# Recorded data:
—————

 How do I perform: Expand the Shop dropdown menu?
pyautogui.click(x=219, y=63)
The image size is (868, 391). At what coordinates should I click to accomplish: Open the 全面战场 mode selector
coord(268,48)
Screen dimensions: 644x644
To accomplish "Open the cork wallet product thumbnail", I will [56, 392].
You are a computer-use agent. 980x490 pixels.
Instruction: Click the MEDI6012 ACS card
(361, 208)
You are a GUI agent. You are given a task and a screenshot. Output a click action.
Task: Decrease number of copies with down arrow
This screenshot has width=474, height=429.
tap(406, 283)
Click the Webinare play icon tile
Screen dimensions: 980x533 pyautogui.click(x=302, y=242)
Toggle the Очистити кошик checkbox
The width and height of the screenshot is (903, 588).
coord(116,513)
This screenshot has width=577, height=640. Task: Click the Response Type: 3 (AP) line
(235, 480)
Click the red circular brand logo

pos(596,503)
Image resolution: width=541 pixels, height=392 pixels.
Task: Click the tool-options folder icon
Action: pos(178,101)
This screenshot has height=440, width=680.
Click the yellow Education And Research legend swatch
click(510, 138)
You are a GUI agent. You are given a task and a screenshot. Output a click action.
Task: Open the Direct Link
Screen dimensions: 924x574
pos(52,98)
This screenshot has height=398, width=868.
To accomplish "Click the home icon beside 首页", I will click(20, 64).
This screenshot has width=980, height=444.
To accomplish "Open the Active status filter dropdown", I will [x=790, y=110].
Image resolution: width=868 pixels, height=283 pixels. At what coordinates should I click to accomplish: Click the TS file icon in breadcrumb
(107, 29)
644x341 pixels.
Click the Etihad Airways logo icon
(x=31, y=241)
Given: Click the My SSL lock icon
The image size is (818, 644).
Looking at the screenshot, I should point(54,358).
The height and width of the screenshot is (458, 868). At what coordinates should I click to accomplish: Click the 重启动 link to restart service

—————

# Instructions for the task:
Could you print exactly the lines from the one containing "Given: Click the My SSL lock icon" through the last line of the records above?

# Output for this exercise:
Given: Click the My SSL lock icon
The image size is (818, 644).
Looking at the screenshot, I should point(54,358).
The height and width of the screenshot is (458, 868). At what coordinates should I click to accomplish: Click the 重启动 link to restart service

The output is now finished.